Heck if I know. I’d like to think I possessed enough scientific curiosity – and fortitude – to have paused briefly in my flight, turned around, put my mask back on, and taken another gander. But under the circumstances, I just KNEW if I stopped to look, all I’d see would be sharp gnashing teeth.
It certainly could have been any of a number of rather benign – in the sense of NOT typically dining on humans – sea creatures which are large, dark, fast, and head straight toward swimmers. But I can’t guess which one it may have been. I’ve never pretended that it WAS definitely a shark, but I’ve always maintained that it COULD HAVE BEEN.
How far away from me was this creature? No idea. But I do know this: it could move a whole lot faster than I could, so it would’ve made up any distance between us with very little effort.
Was it hungry? Curious? Or just Mother Nature playing a trick on the brash vanity of a newly graduated kid who thought he had all the answers?
Whatever it was, I don’t ever want to encounter it again. Since seeing and reading Jaws, I don’t even want to get waist-deep in salt water again, actually.
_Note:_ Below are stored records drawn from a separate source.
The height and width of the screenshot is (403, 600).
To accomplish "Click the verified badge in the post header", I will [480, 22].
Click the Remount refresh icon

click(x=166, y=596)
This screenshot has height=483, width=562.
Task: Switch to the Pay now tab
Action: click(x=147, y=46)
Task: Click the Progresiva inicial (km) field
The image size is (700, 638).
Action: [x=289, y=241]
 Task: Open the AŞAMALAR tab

But I can say this with authority: never in my life have I been more frightened (for myself) than I was in that deep water, looking through a face mask at what I imagined was sudden, violent death. [However, I have been MORE fearful – and nearly paralyzed with anxiety – for potential danger my CHILDREN were facing.]
Interesting side note: one of my two buddies in that experience later became a marine biologist. Connection? Not necessarily. But when I retell this story, I always include that fact, because it lends more weight to the possibility that the crazed aquatic maniac stalking me at Fort Walton Beach was, in fact, a killer Something-or-other.
When has YOUR life been in danger? Or you THOUGHT it was?